The Securities and Exchange Board of India (SEBI), in its endeavor to protect the interests of the investors in general, had formulated the SEBI (Prohibition of Insider Trading) Regulations, 2015 (“Regulations”), to be effective from 15th May, 2015.
Accordingly, the Samrat Insider Trading Policy (“Code”) are formulated to regulate procedures for fair disclosure of Unpublished Price Sensitive Information, monitor and report trading by its employees and other connected persons , towards achieving compliance with the Regulations,
This Code is based on the principle that Designated Person of a Company owes a fiduciary duty to the shareholders of the Company and should place the interest of the shareholders above their own by conducting their personal securities transactions in a manner that does not create any conflict of interest. This Code is also intended to serve as a guiding charter for all concerned persons associated with the functioning of the company and their dealings in securities. Further, the Code also seeks to ensure timely and adequate disclosure of price sensitive information to the investors by the Company so as to enable them to take informed investment decisions with regard to the Company’s securities.
2. APPLICABILITY :
This Code is applicable on all employees and other connected persons who have access to or could have access to unpublished price sensitive information about the Company. Such persons are required to comply and make the necessary disclosures as required under this Code.
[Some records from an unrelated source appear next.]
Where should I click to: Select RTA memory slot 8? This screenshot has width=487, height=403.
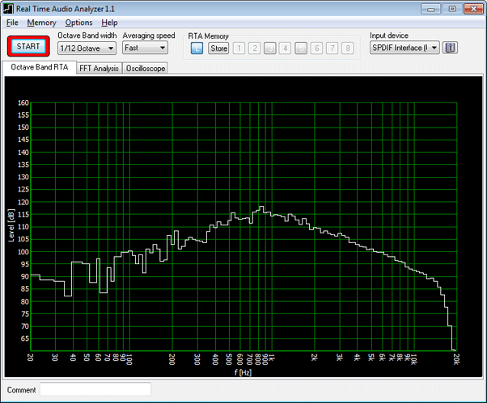point(347,48)
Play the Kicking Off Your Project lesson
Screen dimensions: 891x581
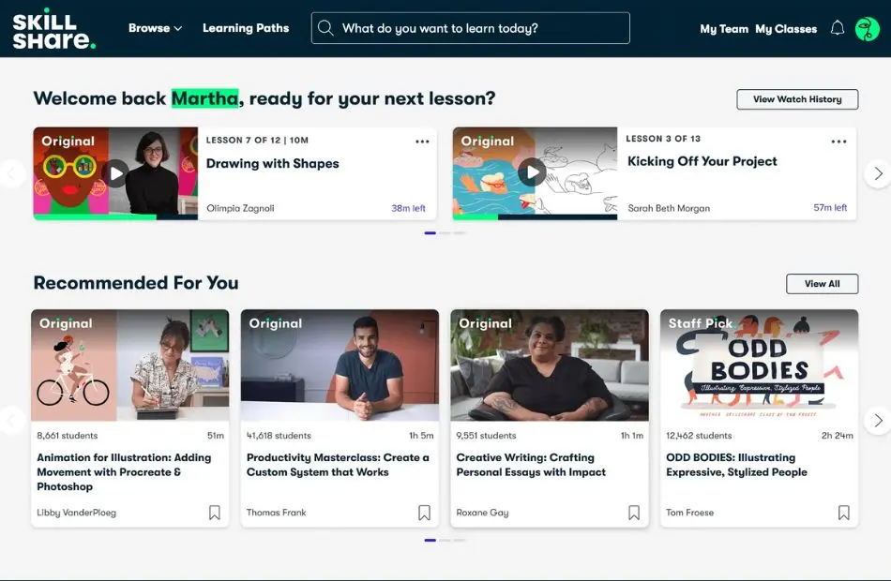pyautogui.click(x=532, y=173)
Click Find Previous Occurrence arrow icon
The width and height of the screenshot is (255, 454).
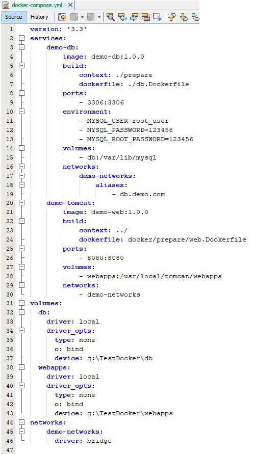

This Code shall be applicable with effect from 15 May, 2015.
3. DEFINITIONS :
In this code, unless the context otherwise requires, the following words, expressions and derivations there from shall have the meanings assigned to them as under:–
a. “Act” means the Securities and Exchange Board of India Act, 1992.
b. “Board of Directors” means the Board of Directors of Samrat Pharmachem Limited.
c. “Code” shall mean the Samrat Insider Trading Policy as amended from time to time.
d. “Company” means Samrat Pharmachem Limited or SPL.
e. “Compliance Officer” means Company Secretary designated so and reporting to the Board, who shall be responsible for compliance of policies, procedures, maintenance of records, monitoring adherence to the rules for the preservation of Unpublished Price Sensitive Information, monitoring of trades and the implementation of the Code specified in the Regulations under the overall supervision of the Board of the Company.
f. “Connected Person” means.
i. Any person who is or has during the six months prior to the concerned act been associated with a company, directly or indirectly, in any capacity including by reason of frequent communication with its officers or by being in any contractual, fiduciary or employment relationship or by being a director, officer or an employee of the Company or holds any position including a professional or business relationship between himself and the Company whether temporary or permanent, that allows such person, directly or indirectly, access to Unpublished Price Sensitive Information or is reasonably expected to allow such access.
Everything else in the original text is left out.